I was excited to see this excerpt from Neil Gaiman’s new book recently in USA Today, explaining why he chose “Trigger Warning” as the title. It didn’t strike me that the title could be controversial until I saw this tweet asking why he chose such a “thoughtless and insensitive title.” It’s no surprise that such accusations prompted a rather thoughtful and sensitive response from Gaiman, one of my favorite authors.
Trigger Warnings
A trigger warning is a statement that a film or work of literature portrays scenes that some may find disturbing, especially for those who have experienced similar events themselves. Like Gaiman, I have conflicted feelings about trigger warnings.
On one hand, we ought to be sensitive to the emotional needs of others. Several years ago, I was at a conference with an Army colleague who had lost friends in the Korangal Valley of Afghanistan. When the speaker began showing clips from the documentary Restrepo, I watched my colleague appear increasingly uncomfortable. From her reaction, I don’t think she was prepared to relive those experiences, especially in public.
On the other hand, it seems that many of the trigger warnings used today in higher education, or at least Christian higher education, are not used to protect those who have had disturbing experiences in the past. Instead, they are used to protect innocent minds from having particular kinds of experiences at all, like hearing vulgar speech or seeing a nude body.
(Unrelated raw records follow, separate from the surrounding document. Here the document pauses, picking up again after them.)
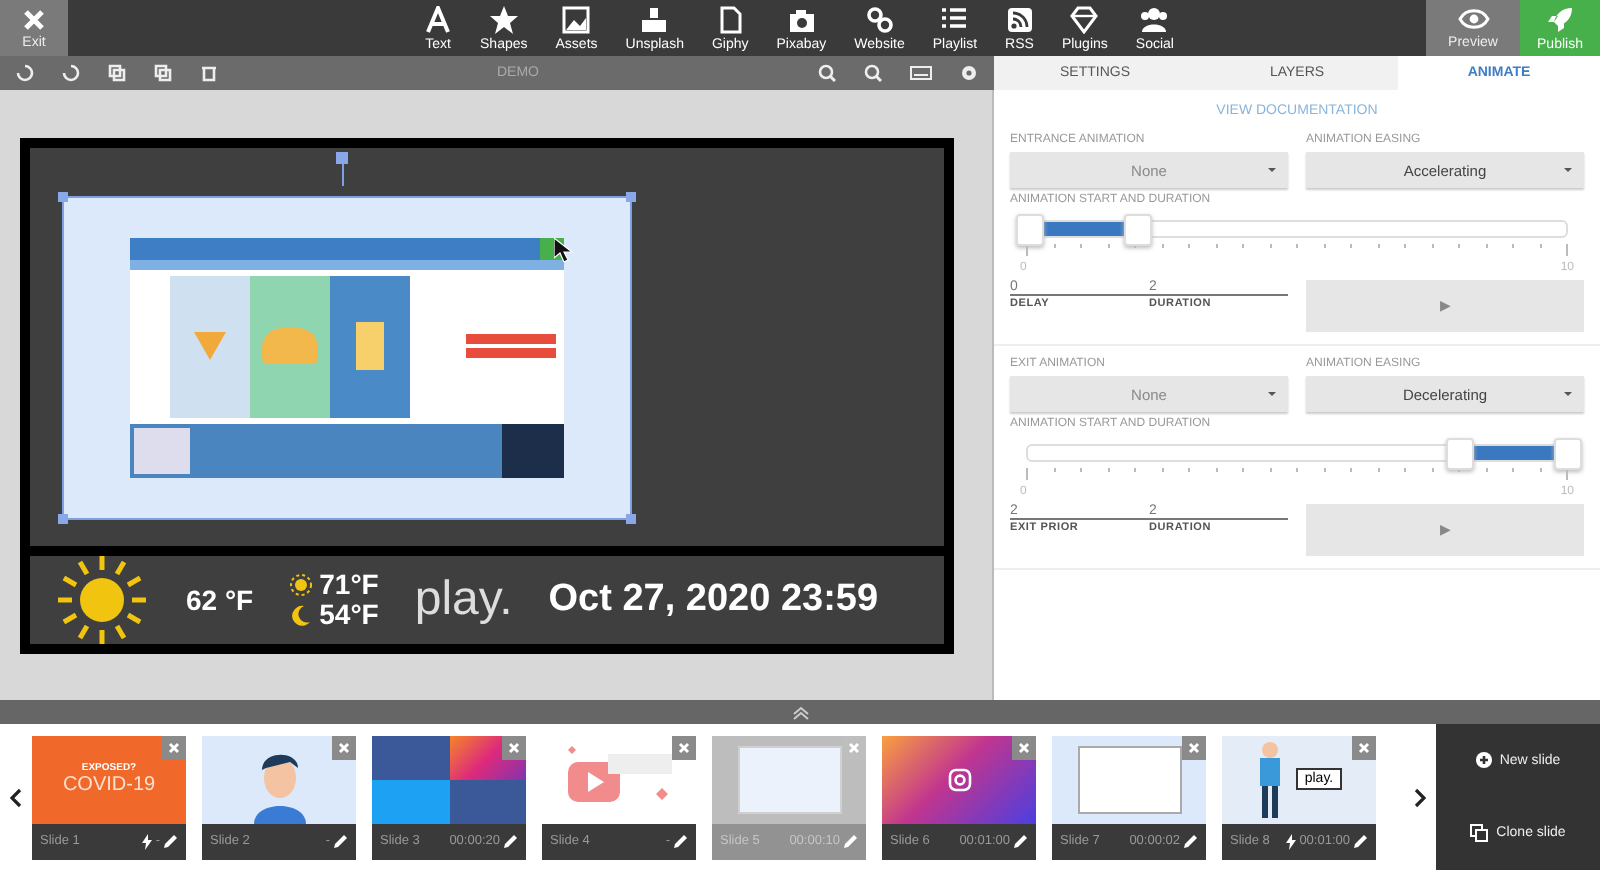 Image resolution: width=1600 pixels, height=870 pixels. I want to click on rotate-handle, so click(342, 168).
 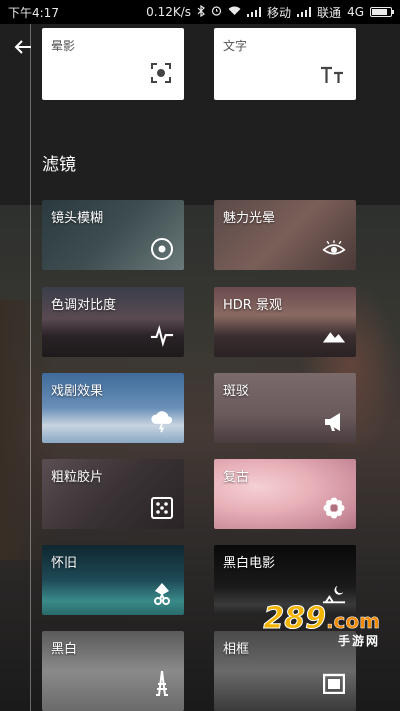 What do you see at coordinates (113, 494) in the screenshot?
I see `filter-grainy-film: 粗粒胶片` at bounding box center [113, 494].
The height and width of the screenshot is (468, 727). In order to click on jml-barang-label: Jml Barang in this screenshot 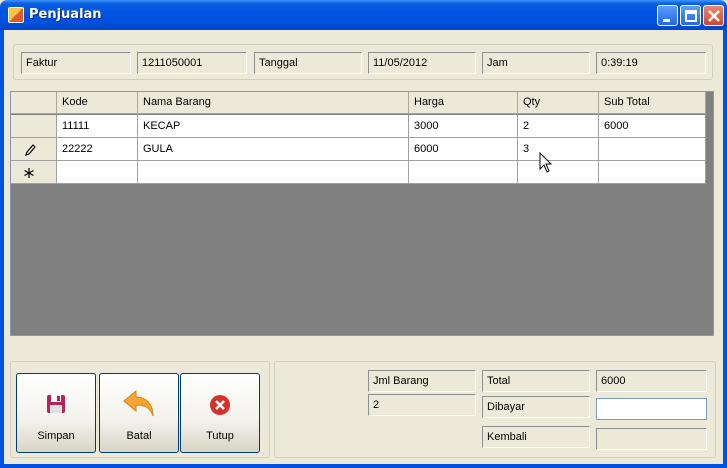, I will do `click(422, 381)`.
Such trigger warnings are concessions to those who want education to be safe, and students to be protected from the vulgar, profane, and offensive.
Safe Christian Education?
The world, though, is often vulgar, profane, and offensive, and to portray it otherwise is a lie. It is impossible for students to receive a Christian education and never encounter the world as it, for a Christian education in which students never encounter accounts of violence, drunkenness, and rape would be a Christian education in which students never read Genesis — that is, it would not be a Christian education at all.
Trigger warnings serve two purposes. First, they give students the opportunity to opt out of engaging the material. Second, they give students the opportunity to mentally and emotionally prepare themselves for the disturbing material that lay ahead. To do the former is to opt out of an education, but what could be wrong with the latter?
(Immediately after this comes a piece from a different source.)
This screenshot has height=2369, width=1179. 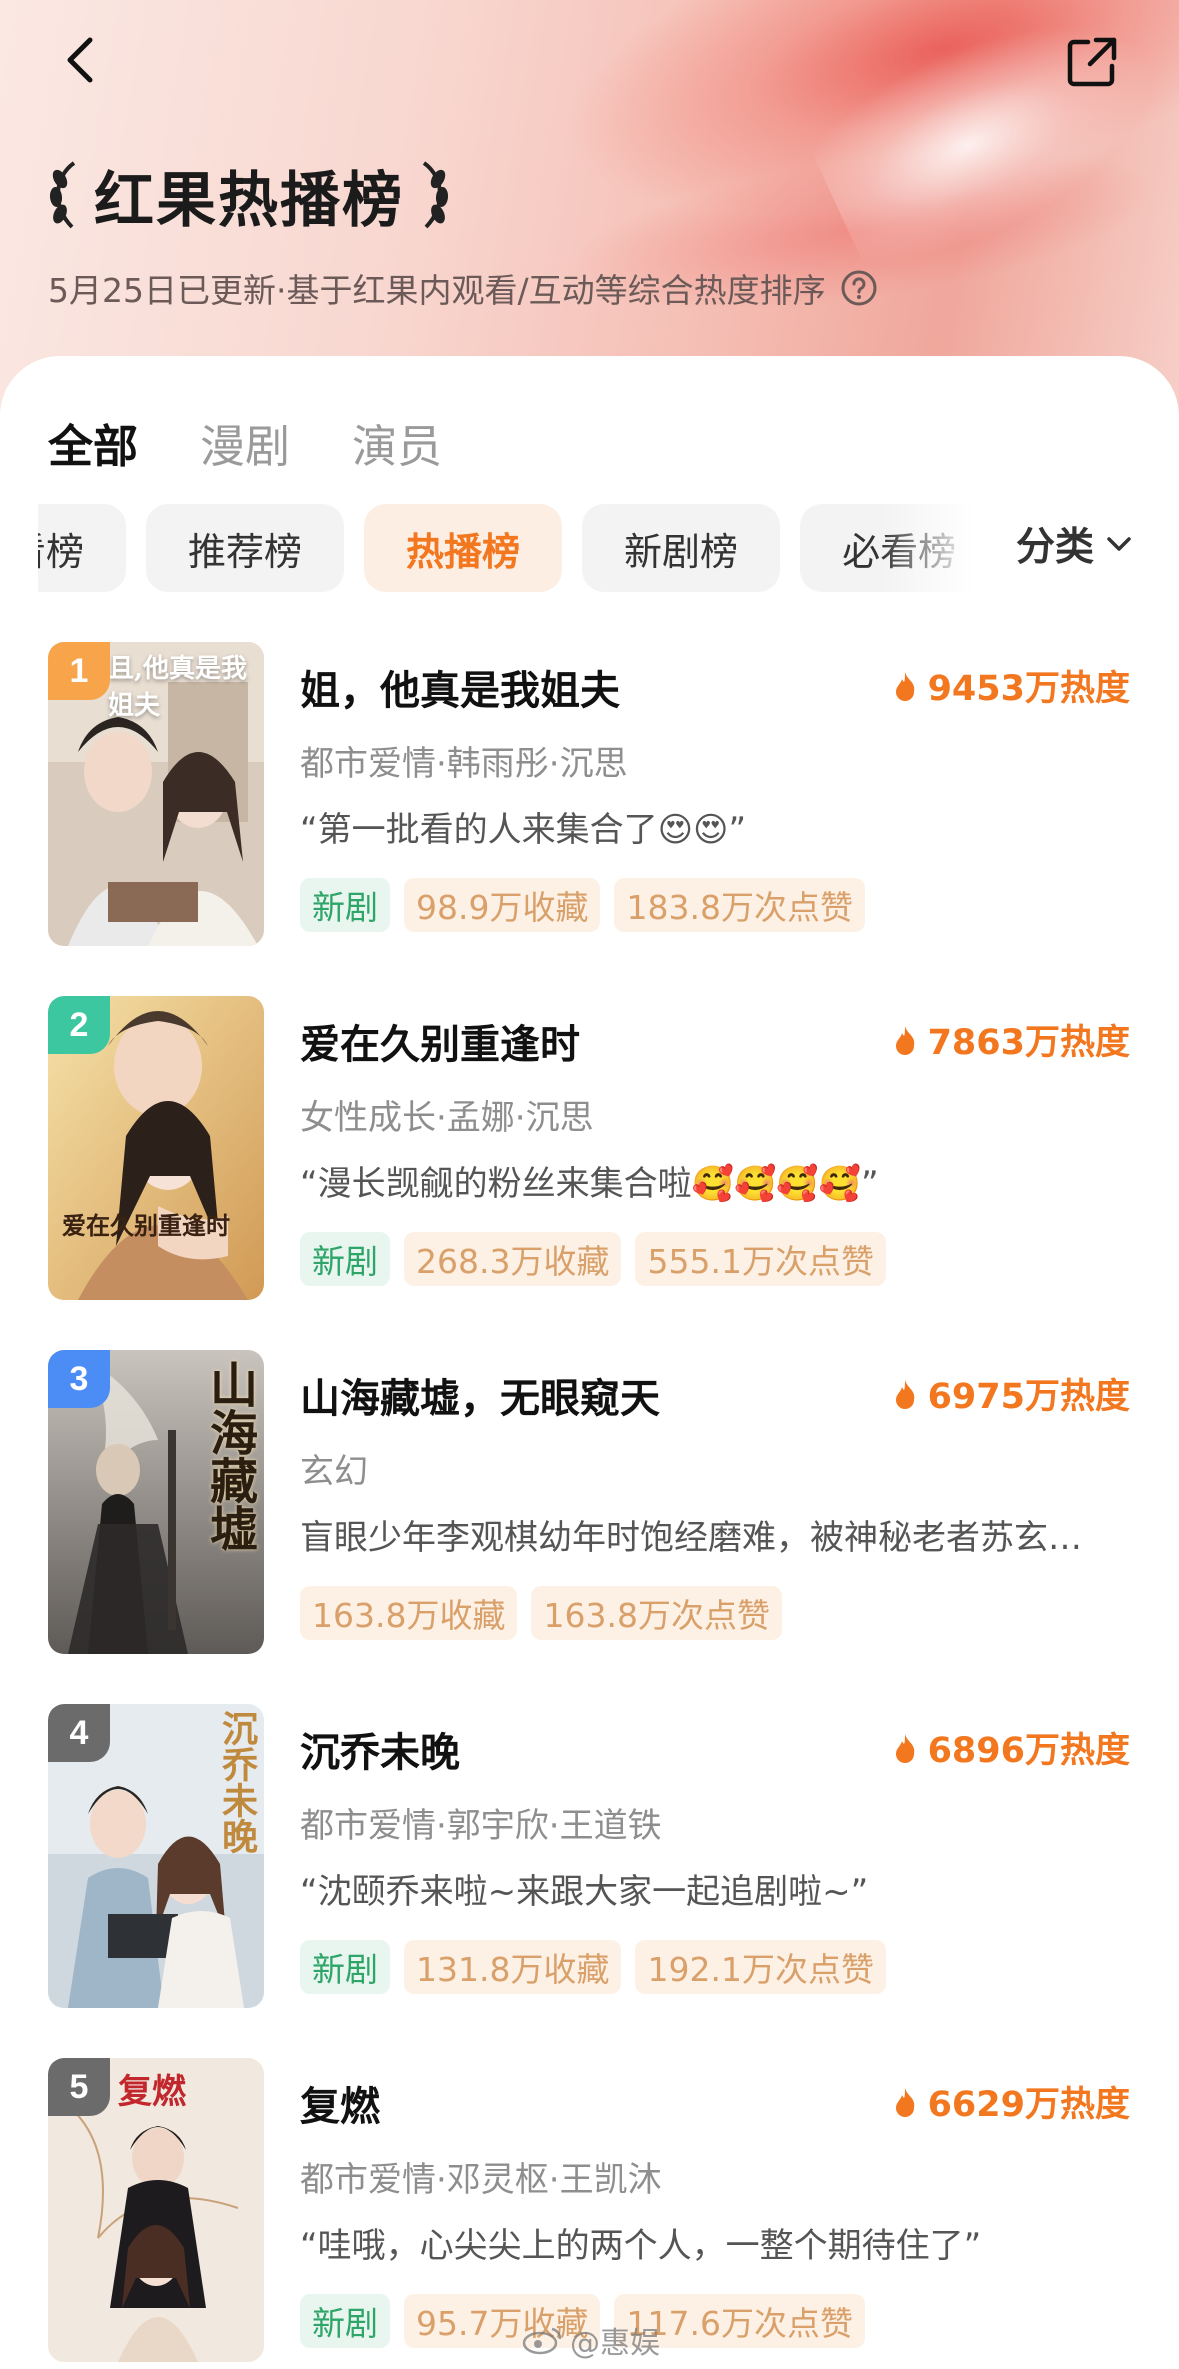 I want to click on heat-score: 9453万热度, so click(x=1011, y=686).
There are some events to which the only appropriate emotional responses are shock and horror. To portray these events in ways that do not elicit shock and horror is to do so in a way that ensures that students fail to have the appropriate moral responses. So, in an effort to avoid emotional harm to students, we have caused moral harm instead. Our goal in Christian education should not be to sanitize the world, but to encounter it as it is in the context of a community of love and grace.
As God’s creation, the world is filled with examples of beauty and grace, but in its present fallen state, it is also filled with examples of cruelty and horror. To portray only the horror is to leave students in cynicism and despair; to portray only the beauty is to leave students in gullible idealism and naiveté. Neither genuinely prepares students to deliver the gospel of Christ to a beautiful, yet broken, world.